STATED PROBLEM
Change "inter-iteration dependance" to "loop-carried dependence" wherever it appears, and give the passage of the loop parallelism text again from "The primary data" through "an inter-iteration dependance.".

READING TEXT
* * *
The topic of this page is to determine whether or not a Loop
can be run in parallel. This is determined by looking at the
structure of the loop and figuring out what the data dependancies
are, and whether they will allow the compiler to Unroll the loop.
The primary data dependancies we need to look at are between
two instructions INSIDE the loop, and between two instructions
accross iterations, or an inter-iteration dependance.
The first dependance will not cause a problem for unrolling,
save that the instructions must be kept in the same order, when
the loop is unrolled. The second dependance may or maynot cause
the loop to be Non-Parallel. If the a statement requires a value
it produces in a previous iteration, then thatstatement is said
to have a Circular Dependance. The occurance of a Circular
Dependance, means the loop cannot be made Parallel.
Just because a loop has an inter-iteration dependance does not
mean that the loop cannot be unrolled, as long as the dependance
is NOT Circualr, than it can. The only thing that is neccessary
is that the inter-iteration dependance needs to be removed by
moving peices of the code around.
Example 1
Can the following Loop be made Parallel?
for (i=1;i<=100;i=i+1){
A[i+1] = A[i] + C[i]; /*S1*/
B[i+1] = B[i] + A[i+1]; /*S2*/
}
To find the solution, we first need to look at the dependancies.
Inside one iteration:
S2 is dependant on S1 for the value of A[i+1].
Between iterations:
S1 depends on S1 for
the value of A[i] computed in iteration i-1.
S2 depends on S2 for
the value of B[i] computed in iteration i-1.
Note that S1 depends on S1, and S2 depends on S2 inbetween loop
iterations. This is the RED flag we discussed earlier. Because
the loop containscircular data dependancies, this loop can not
be unrolled.
Example 2
Lets look at another loop.
for (i=1;i<=100;i=i+1)
{
A[i] = A[i] + B[i]; /*S1*/
B[i+1] = C[i] + D[i]; /*S2/
}
First start at the dependancies inside one interation of the loop. The
only dependance inside the loop is A[i] as a destination and source, but
this is not really an issue.
Ok, since that is not an issue, lets take a look at the dependancies
between iterations:
B[i+1] is computed, so for iteration i, S1 depends on S2 in iteration i-1.
Since no line contains a circular dependance, the loop can be unrolled.
However, it will need a little arranging to remove the one dependance that
is still there.
Since S1 does not depend on S2, the instructions do not need to be
executed in the order that they are above. This is important to note, since
we want to remove the inter-iteration dependance. To remove this dependance
we need to shift the loop a little.
* * *
[Data items]

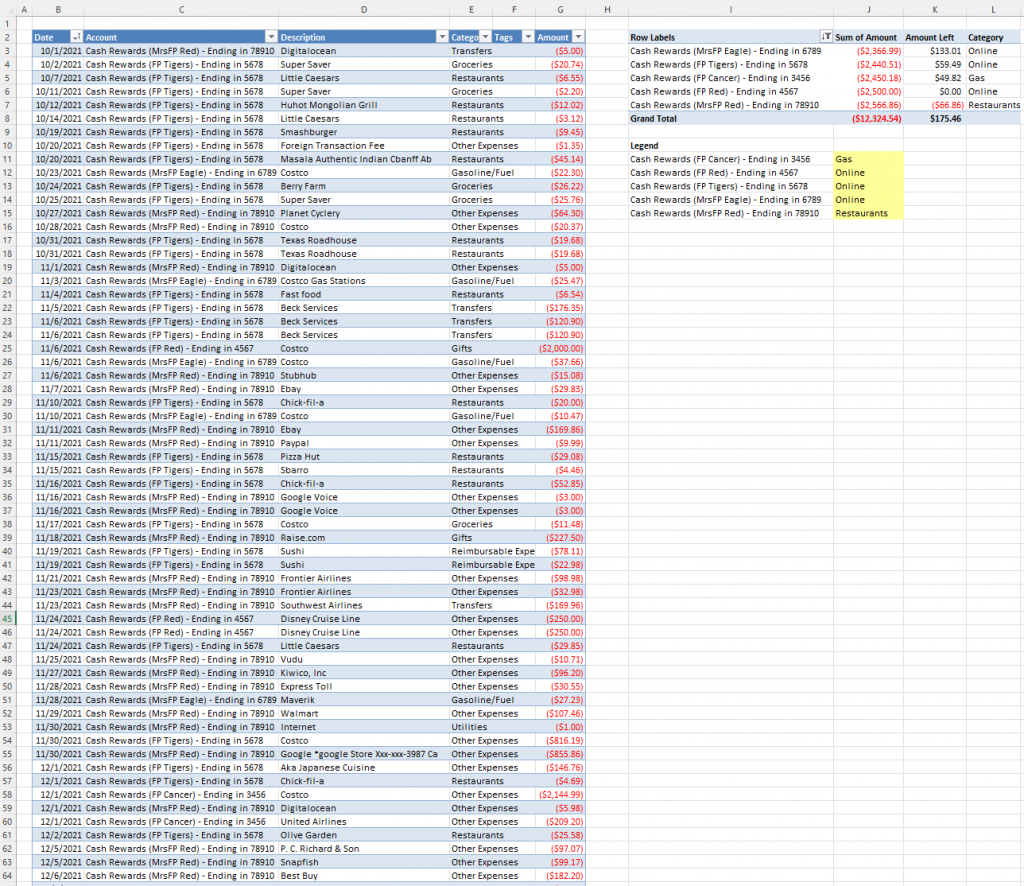
Task: Open the Tags column filter
Action: 526,37
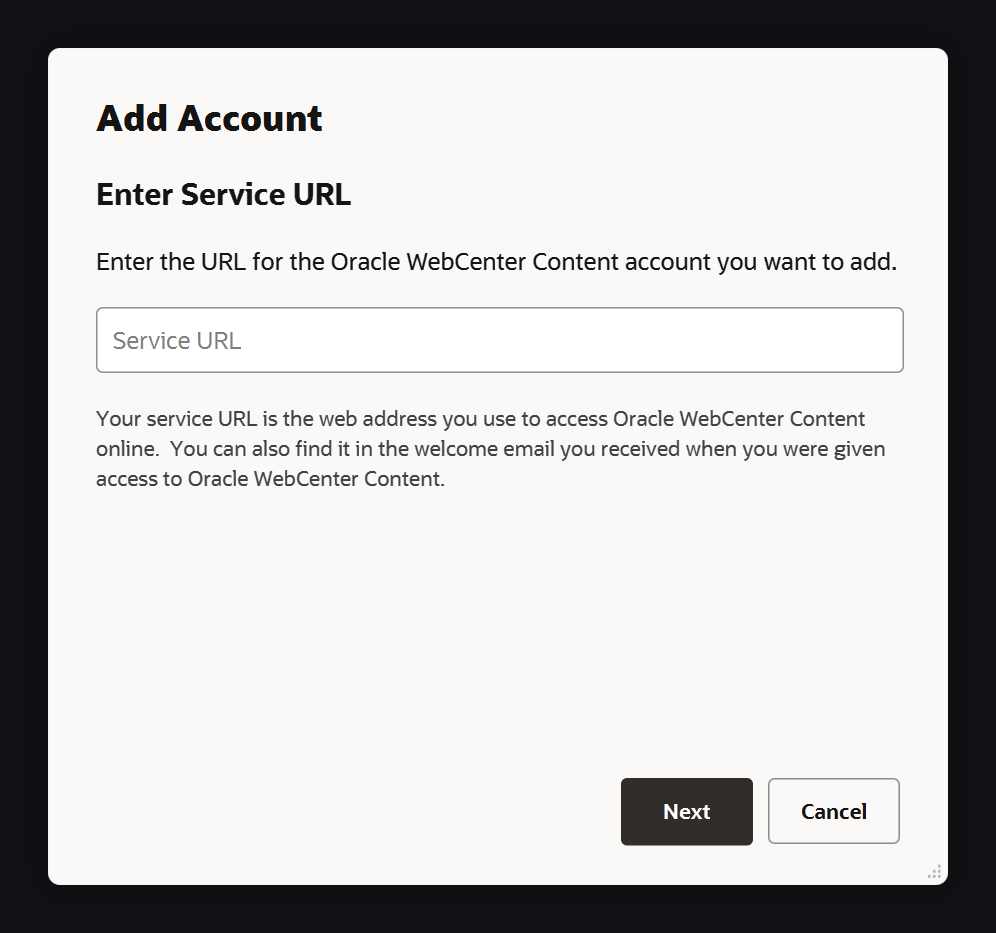Click the help paragraph about welcome email

490,448
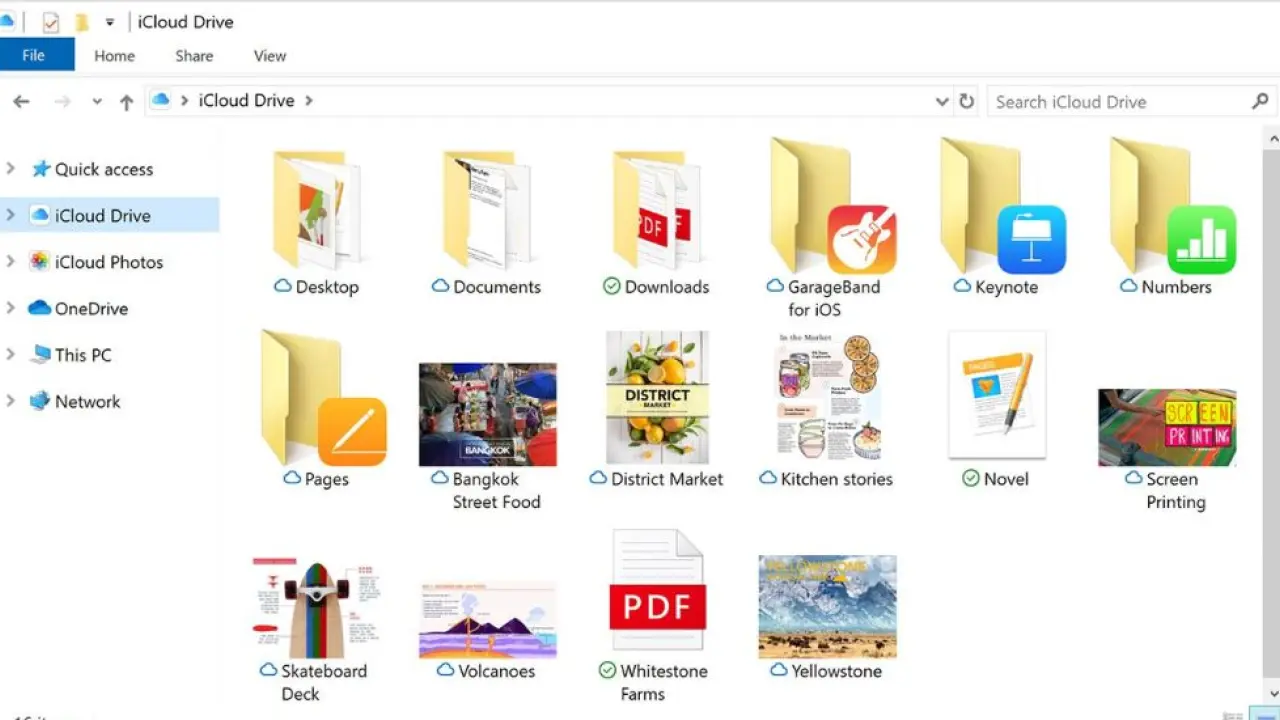Screen dimensions: 1280x720
Task: Click the refresh button in address bar
Action: (x=966, y=101)
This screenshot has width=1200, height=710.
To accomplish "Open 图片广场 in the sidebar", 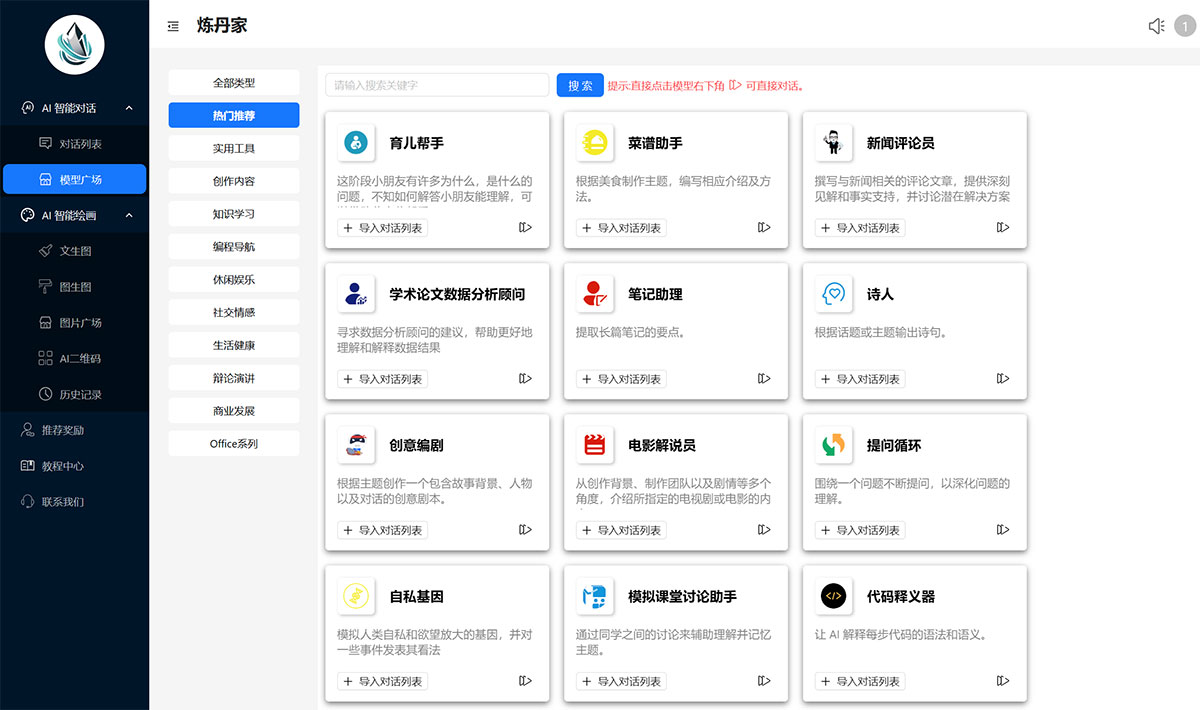I will [75, 322].
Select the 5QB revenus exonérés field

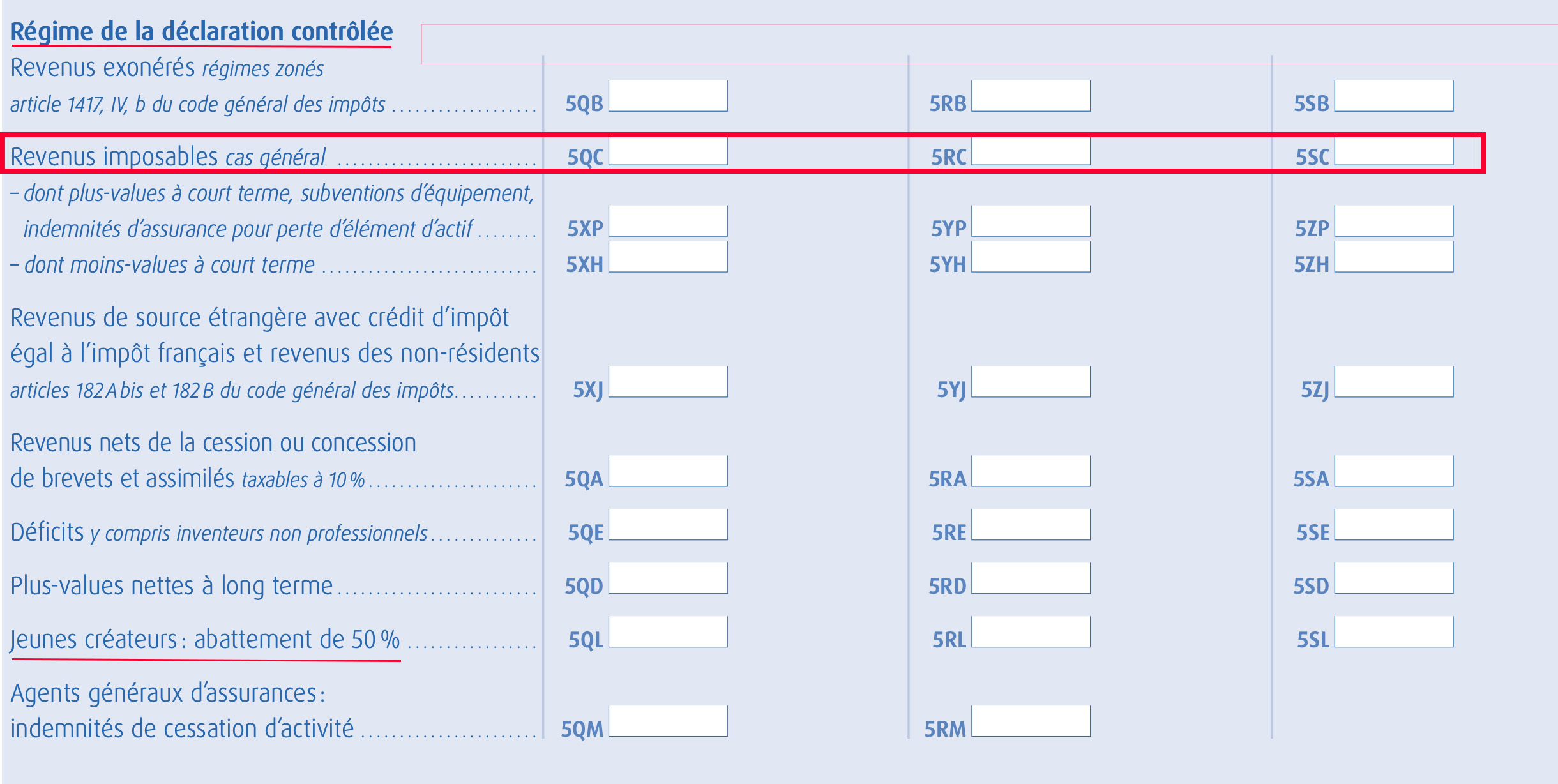[x=668, y=96]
* * *
THE OUTPUT
The primary data dependancies we need to look at are between
two instructions INSIDE the loop, and between two instructions
accross iterations, or an loop-carried dependence.